Because isn't that what New Year's resolutions and goals are about?  It's a brand new 365 day cycle in order to find lasting peace and change and achieving your dreams.  So why not make it easier with tools that will keep reminding you every single day what your goals are?  The #1 reason why people fail to change is forgetting and reverting back to their old ways.  So don't let yourself forget! 

Let's review: 

  1. Answer the 3 journaling questions above (or come up with more if you can think of any).
  2. Map out your current life.  What is aligning with your journaling answers from #1?  What's not?
  3. Rate each category 1-10 (10 meaning it's working very well, and 1 meaning it's not working at all).
  4. Then from the map, brainstorm what you want from each one that's different than (more of the same) from what it is now.
  5. From all of this, pick your theme word(s).  Make sure they align your goals.
  6. Create a sentence, if you have more than one word, so you remember them. 
  7. Put the word(s) or the sentence on something you can see on a regular basis. 
  8. Look at it (them) daily.  Remember these words so you can use them in every single choice you make throughout the year.  Do you want more love?  Then every choice should come from a place of love (not fear).  Do you want more money?  Then every choice you make should help you get there.  Do you want better health?  Then every choice (from food, to exercise, to making doc appointments) should reflect you having better health.  Do you want more honesty?  Then every choice you make should be honest yourself and others. 
  9. Watch your life change right before your eyes. 
  10. Next year, choose more words to add to these. 

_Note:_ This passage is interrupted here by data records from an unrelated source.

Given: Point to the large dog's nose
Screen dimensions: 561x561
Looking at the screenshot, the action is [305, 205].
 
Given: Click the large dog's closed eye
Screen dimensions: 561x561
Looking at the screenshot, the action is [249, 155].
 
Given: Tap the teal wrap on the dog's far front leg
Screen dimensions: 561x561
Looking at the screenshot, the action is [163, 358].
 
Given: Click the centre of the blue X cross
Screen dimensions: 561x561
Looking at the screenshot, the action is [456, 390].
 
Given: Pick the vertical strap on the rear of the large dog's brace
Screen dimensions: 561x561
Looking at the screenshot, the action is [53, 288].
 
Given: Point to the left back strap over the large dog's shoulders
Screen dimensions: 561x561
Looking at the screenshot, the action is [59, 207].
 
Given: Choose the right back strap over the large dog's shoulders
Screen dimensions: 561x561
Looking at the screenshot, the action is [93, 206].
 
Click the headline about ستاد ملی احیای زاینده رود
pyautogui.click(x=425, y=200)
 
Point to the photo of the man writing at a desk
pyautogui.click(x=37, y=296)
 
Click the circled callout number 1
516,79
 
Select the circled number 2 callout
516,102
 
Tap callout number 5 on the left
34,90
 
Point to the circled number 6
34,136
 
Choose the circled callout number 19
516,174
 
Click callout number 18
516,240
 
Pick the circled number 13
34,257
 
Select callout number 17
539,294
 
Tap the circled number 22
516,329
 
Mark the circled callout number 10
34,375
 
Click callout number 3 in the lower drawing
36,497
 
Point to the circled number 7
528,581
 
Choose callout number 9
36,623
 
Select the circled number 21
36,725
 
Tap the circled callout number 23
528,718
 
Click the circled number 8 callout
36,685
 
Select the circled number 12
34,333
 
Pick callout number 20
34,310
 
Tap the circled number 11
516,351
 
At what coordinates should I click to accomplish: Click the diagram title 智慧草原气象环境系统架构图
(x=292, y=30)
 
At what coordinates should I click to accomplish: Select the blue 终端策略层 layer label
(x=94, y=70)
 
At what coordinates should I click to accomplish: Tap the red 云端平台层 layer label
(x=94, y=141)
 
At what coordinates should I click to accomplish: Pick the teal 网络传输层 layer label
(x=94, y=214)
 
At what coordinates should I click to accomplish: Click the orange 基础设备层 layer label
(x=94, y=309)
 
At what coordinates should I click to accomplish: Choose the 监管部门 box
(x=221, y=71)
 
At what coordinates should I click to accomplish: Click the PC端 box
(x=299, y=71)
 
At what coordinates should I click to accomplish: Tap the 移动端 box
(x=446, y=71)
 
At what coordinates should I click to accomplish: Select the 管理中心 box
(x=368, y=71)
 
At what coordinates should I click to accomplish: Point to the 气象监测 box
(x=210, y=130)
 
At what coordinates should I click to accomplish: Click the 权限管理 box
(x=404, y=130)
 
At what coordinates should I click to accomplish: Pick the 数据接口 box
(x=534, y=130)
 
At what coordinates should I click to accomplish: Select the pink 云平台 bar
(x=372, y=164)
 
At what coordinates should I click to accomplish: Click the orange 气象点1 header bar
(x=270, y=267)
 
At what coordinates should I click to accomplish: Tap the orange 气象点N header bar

When your choices come from a place of authenticity (meaning you're not making choices just because you feel you have to, or because that's the way you've always done it), then your life will start to change in the way you want it to. 

Even if you slip, your visual reminders of your theme word(s) is there to remind you and keep you on track! 

Because of last year's theme: I healed my damaged marriage, I went no contact with my abusive mother, my house is cleaner more often, and I found a peace that I never knew before.  No, my life isn't perfect, but there's no such thing!  I no longer make overly complicated decisions based upon fear and my abusive upbringing.  I mean, sometimes I still do, but I'll catch myself and ask "What is the simplest way I can get this done?"  And from that, I make my choice. 

Try it, I know it sounds complicated and convoluted to do all of this (which, again, is how my brain works most of the time LOL), but it's also simply freeing to see all of your goals and your entire life put down on paper.  It empties out all that mess that's in your head and puts it plainly for you to see.  And from that mess, you can make simple choices to get to where you want to be in life. 

Good luck, my friends <3  And I hope your New Year's is off to a great start!!